After lengthy negotiations between local residents and property owners, the last two remaining lots in the Dunwoody Village Overlay District are being reallocated.

During a session on September 17, Dunwoody City Council voted to reclassify two properties in Dunwoody Village – the Shops at Dunwoody at 5500 Chamblee Dunwoody Road and an adjoining car wash at 1244 Dunwoody Village Parkway – from the Local Commercial and the Dunwoody Village Overlay District, to the city’s DV-1 or Village Commercial District, and to the DV-4 or Village Center District.

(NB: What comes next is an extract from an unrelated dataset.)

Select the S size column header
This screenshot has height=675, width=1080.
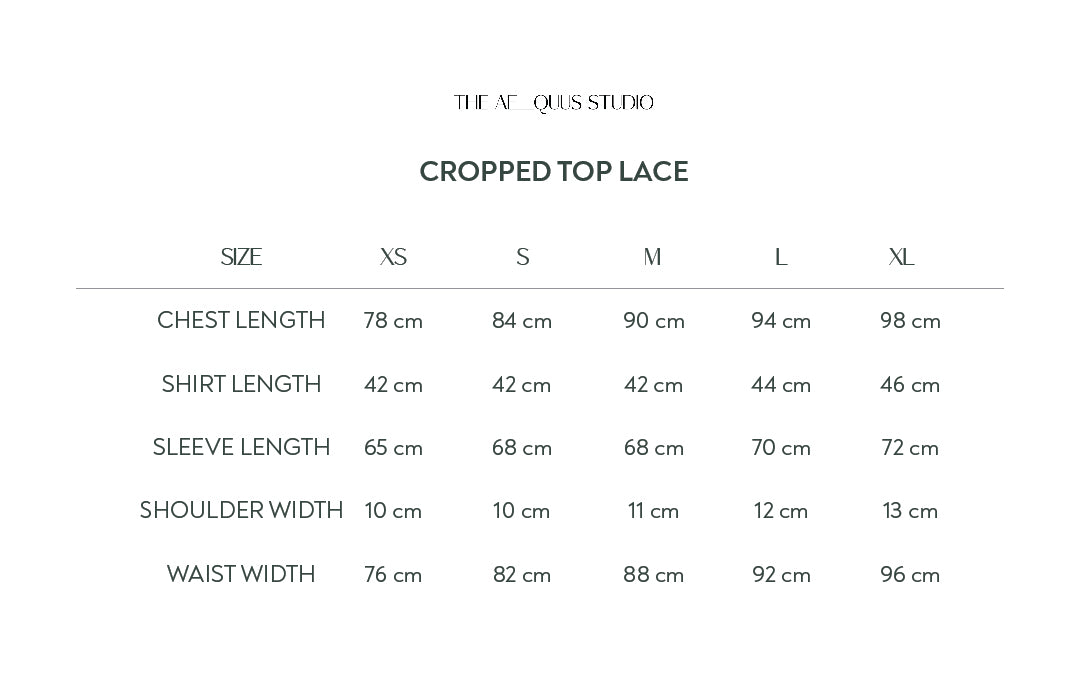click(x=522, y=258)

The council initially approved a rededication on November 30, 2020 to turn the collection of stores and malls known as Dunwoody Village into a mixed-use development. However, the Shops of Dunwoody owner sued the city, saying the size of the buffer zone between the village and neighboring apartments limited the available redevelopment area. The city removed the Shops of Dunwoody and the car wash from the zoning.

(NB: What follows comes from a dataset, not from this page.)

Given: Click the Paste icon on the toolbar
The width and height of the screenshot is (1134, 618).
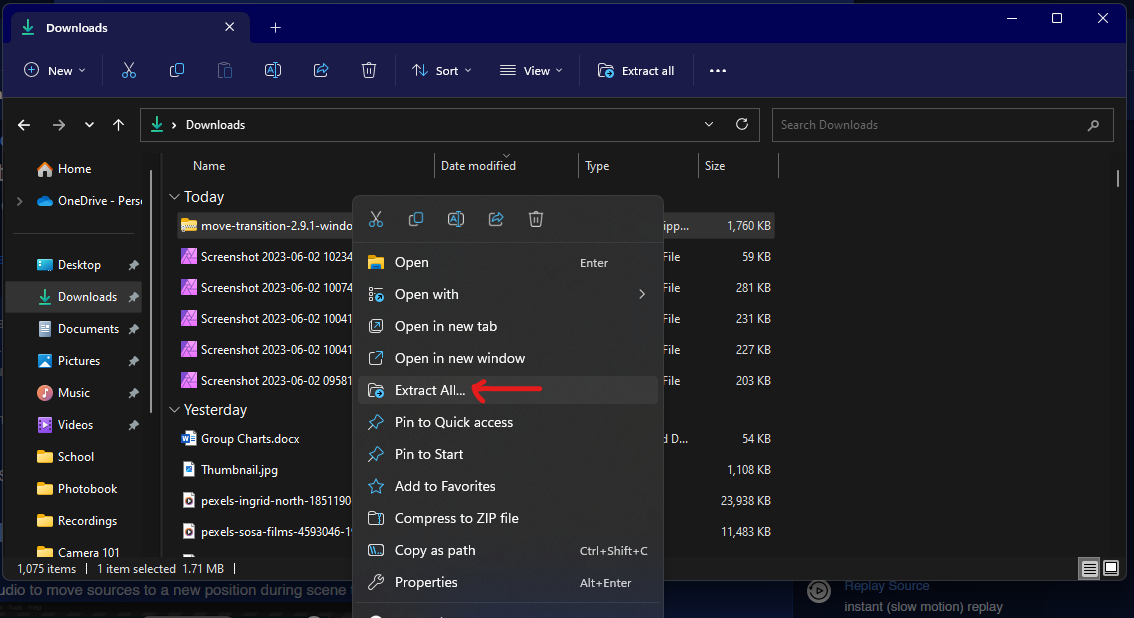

Initially, the city and the landowners agreed to divide both plots into the DV-4 district and to leave the space between the village and the nearby residential buildings at 50 meters. Thirty-five feet of that area would have been undisturbed, while the remaining 45 feet would be redeveloped into green space.

However, following disputes between neighbors and property owners over whether this compromise violated an alleged 1977 condition of the property that required an undisturbed buffer of at least 50 feet, the parties involved continued negotiating. The new zoning increases the undisturbed buffer from 35 to 50 feet and reduces the available remediation space from 50 to 30 feet.

Councilor Stacey Harris said the 50-foot portion of the property adjacent to the residences will now be zoned under DV-1 to protect these neighbors from future developments. Dunwoody’s DV-4 District allows buildings with a maximum of five floors, while DV-1 allows buildings with a maximum of four floors. Although the buffer between the village and the neighborhood must be an open space with no buildings, Harris – who was one of the councilors who worked closely with residents to negotiate these terms – said the DV-1 zoning provided the residents is intended to protect major developments that could take place many years in the future.

An illustration of the proposed zoning from the agenda for the Dunwoody City Council meeting.

“I have protected the residential properties on the west side from any future advice,” said Harris. “Zoning conditions can be removed, they can change. Since the property is directly adjacent to your DV-1 houses, in my opinion this offers a little more protection due to the different uses and heights. ”

The negotiations also resulted in several zoning conditions being included, including the neighbors’ desire to install a chain link fence along the property line, separating the neighborhood from the open space. Local residents can read more about the negotiations on the city’s website.

Representatives of the neighbors and property owners spoke during the public statement. Attorney Den Webb spoke on behalf of property owners Peachtree Shops of Dunwoody LLC and Sodop II LLC and agreed to the terms and conditions presented to the council.

Bob Fiscella, president of the Dunwoody Homeowners Association, said the neighbors were “satisfied, if not entirely satisfied”.

“Although homeowners hate to lose the 50 meter long undisturbed buffer they have enjoyed for over 40 years, at the end of the day they understand that they don’t own the property in question,” he said. “They are happy … that the city and the commercial property owner went back to the drawing board and the commercial property owner stepped in and made concessions to alleviate some of the homeowner’s worries.”